# Your task
Without changing a single character, write out every record below.

# Records excerpted from a collection

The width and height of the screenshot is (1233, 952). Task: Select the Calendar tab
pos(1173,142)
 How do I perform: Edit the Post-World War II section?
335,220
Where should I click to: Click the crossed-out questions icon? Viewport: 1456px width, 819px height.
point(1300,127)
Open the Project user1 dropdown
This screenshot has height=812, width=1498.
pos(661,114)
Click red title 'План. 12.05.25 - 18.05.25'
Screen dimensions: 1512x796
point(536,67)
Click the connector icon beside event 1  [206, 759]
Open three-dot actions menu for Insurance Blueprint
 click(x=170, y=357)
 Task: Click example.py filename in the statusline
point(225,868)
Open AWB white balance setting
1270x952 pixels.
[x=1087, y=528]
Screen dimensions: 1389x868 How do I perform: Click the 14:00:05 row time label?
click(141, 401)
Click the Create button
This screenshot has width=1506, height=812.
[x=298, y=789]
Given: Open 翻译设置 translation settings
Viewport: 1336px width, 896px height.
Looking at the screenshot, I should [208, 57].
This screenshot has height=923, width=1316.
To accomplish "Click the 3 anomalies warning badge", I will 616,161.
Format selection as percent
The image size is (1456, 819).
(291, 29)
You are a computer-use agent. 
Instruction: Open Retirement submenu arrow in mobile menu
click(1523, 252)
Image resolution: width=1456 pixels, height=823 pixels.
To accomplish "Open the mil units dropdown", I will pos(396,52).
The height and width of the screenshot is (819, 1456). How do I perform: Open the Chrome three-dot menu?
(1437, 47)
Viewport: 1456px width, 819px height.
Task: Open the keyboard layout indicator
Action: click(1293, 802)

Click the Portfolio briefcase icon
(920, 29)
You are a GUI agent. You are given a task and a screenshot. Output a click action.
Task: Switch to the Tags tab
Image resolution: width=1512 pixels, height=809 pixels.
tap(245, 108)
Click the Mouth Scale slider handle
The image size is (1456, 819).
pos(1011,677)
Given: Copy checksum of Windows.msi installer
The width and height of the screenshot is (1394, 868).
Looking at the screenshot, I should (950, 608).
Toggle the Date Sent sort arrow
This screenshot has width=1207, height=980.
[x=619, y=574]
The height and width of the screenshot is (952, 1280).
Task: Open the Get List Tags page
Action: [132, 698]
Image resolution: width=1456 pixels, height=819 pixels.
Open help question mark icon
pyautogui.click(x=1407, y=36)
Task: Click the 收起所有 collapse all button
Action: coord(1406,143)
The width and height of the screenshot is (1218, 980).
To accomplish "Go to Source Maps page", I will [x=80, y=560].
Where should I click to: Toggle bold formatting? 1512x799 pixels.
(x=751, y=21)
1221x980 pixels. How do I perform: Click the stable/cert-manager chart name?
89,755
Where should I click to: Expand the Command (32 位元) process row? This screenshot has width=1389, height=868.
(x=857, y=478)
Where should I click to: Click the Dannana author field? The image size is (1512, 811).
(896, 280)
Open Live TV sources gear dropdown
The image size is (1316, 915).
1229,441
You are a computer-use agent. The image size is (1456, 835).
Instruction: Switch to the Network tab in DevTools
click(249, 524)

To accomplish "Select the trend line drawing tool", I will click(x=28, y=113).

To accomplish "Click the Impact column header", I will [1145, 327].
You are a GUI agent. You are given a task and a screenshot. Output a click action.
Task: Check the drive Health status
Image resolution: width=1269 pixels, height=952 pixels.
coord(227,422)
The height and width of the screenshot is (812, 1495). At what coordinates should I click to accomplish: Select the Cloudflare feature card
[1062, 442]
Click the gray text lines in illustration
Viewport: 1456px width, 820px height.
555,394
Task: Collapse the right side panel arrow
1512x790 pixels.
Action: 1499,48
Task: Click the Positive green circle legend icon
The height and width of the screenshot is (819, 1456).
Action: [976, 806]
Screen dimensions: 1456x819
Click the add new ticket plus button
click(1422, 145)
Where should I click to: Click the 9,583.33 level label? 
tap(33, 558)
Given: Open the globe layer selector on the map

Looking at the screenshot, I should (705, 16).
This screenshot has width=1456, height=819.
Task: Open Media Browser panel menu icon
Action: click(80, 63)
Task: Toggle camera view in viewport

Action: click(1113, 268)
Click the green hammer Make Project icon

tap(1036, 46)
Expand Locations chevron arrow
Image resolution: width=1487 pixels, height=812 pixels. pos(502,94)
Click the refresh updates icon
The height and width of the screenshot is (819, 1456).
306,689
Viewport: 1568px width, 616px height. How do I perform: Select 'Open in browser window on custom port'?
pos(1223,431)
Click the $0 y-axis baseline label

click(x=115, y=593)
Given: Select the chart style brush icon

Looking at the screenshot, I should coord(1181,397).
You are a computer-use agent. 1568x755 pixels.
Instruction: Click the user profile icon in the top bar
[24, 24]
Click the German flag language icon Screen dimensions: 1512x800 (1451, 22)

# Task answer
The width and height of the screenshot is (1233, 952). Task: Select the Calendar tab
pos(1173,142)
 How do I perform: Edit the Post-World War II section?
335,220
Where should I click to: Click the crossed-out questions icon? Viewport: 1456px width, 819px height.
point(1300,127)
Open the Project user1 dropdown
This screenshot has height=812, width=1498.
pos(661,114)
Click red title 'План. 12.05.25 - 18.05.25'
Screen dimensions: 1512x796
point(536,67)
Click the connector icon beside event 1  [206, 759]
Open three-dot actions menu for Insurance Blueprint
 click(x=170, y=357)
 Task: Click example.py filename in the statusline
point(225,868)
Open AWB white balance setting
1270x952 pixels.
[x=1087, y=528]
Screen dimensions: 1389x868 How do I perform: Click the 14:00:05 row time label?
click(141, 401)
Click the Create button
This screenshot has width=1506, height=812.
[x=298, y=789]
Given: Open 翻译设置 translation settings
Viewport: 1336px width, 896px height.
Looking at the screenshot, I should [208, 57].
This screenshot has height=923, width=1316.
To accomplish "Click the 3 anomalies warning badge", I will 616,161.
Format selection as percent
The image size is (1456, 819).
(291, 29)
You are a computer-use agent. 
Instruction: Open Retirement submenu arrow in mobile menu
click(1523, 252)
Image resolution: width=1456 pixels, height=823 pixels.
To accomplish "Open the mil units dropdown", I will pos(396,52).
The height and width of the screenshot is (819, 1456). How do I perform: Open the Chrome three-dot menu?
(1437, 47)
Viewport: 1456px width, 819px height.
Task: Open the keyboard layout indicator
Action: click(1293, 802)

Click the Portfolio briefcase icon
(920, 29)
You are a GUI agent. You are given a task and a screenshot. Output a click action.
Task: Switch to the Tags tab
Image resolution: width=1512 pixels, height=809 pixels.
tap(245, 108)
Click the Mouth Scale slider handle
The image size is (1456, 819).
pos(1011,677)
Given: Copy checksum of Windows.msi installer
The width and height of the screenshot is (1394, 868).
Looking at the screenshot, I should (950, 608).
Toggle the Date Sent sort arrow
This screenshot has width=1207, height=980.
[x=619, y=574]
The height and width of the screenshot is (952, 1280).
Task: Open the Get List Tags page
Action: [132, 698]
Image resolution: width=1456 pixels, height=819 pixels.
Open help question mark icon
pyautogui.click(x=1407, y=36)
Task: Click the 收起所有 collapse all button
Action: coord(1406,143)
The width and height of the screenshot is (1218, 980).
To accomplish "Go to Source Maps page", I will [x=80, y=560].
Where should I click to: Toggle bold formatting? 1512x799 pixels.
(x=751, y=21)
1221x980 pixels. How do I perform: Click the stable/cert-manager chart name?
89,755
Where should I click to: Expand the Command (32 位元) process row? This screenshot has width=1389, height=868.
(x=857, y=478)
Where should I click to: Click the Dannana author field? The image size is (1512, 811).
(896, 280)
Open Live TV sources gear dropdown
The image size is (1316, 915).
1229,441
You are a computer-use agent. The image size is (1456, 835).
Instruction: Switch to the Network tab in DevTools
click(249, 524)

To accomplish "Select the trend line drawing tool", I will click(x=28, y=113).

To accomplish "Click the Impact column header", I will [1145, 327].
You are a GUI agent. You are given a task and a screenshot. Output a click action.
Task: Check the drive Health status
Image resolution: width=1269 pixels, height=952 pixels.
coord(227,422)
The height and width of the screenshot is (812, 1495). At what coordinates should I click to accomplish: Select the Cloudflare feature card
[1062, 442]
Click the gray text lines in illustration
Viewport: 1456px width, 820px height.
555,394
Task: Collapse the right side panel arrow
1512x790 pixels.
Action: 1499,48
Task: Click the Positive green circle legend icon
The height and width of the screenshot is (819, 1456).
Action: [976, 806]
Screen dimensions: 1456x819
Click the add new ticket plus button
click(1422, 145)
Where should I click to: Click the 9,583.33 level label? 
tap(33, 558)
Given: Open the globe layer selector on the map

Looking at the screenshot, I should (705, 16).
This screenshot has width=1456, height=819.
Task: Open Media Browser panel menu icon
Action: click(80, 63)
Task: Toggle camera view in viewport

Action: click(1113, 268)
Click the green hammer Make Project icon

tap(1036, 46)
Expand Locations chevron arrow
Image resolution: width=1487 pixels, height=812 pixels. pos(502,94)
Click the refresh updates icon
The height and width of the screenshot is (819, 1456).
306,689
Viewport: 1568px width, 616px height. How do I perform: Select 'Open in browser window on custom port'?
pos(1223,431)
Click the $0 y-axis baseline label

click(x=115, y=593)
Given: Select the chart style brush icon

Looking at the screenshot, I should coord(1181,397).
You are a computer-use agent. 1568x755 pixels.
Instruction: Click the user profile icon in the top bar
[24, 24]
Click the German flag language icon Screen dimensions: 1512x800 (1451, 22)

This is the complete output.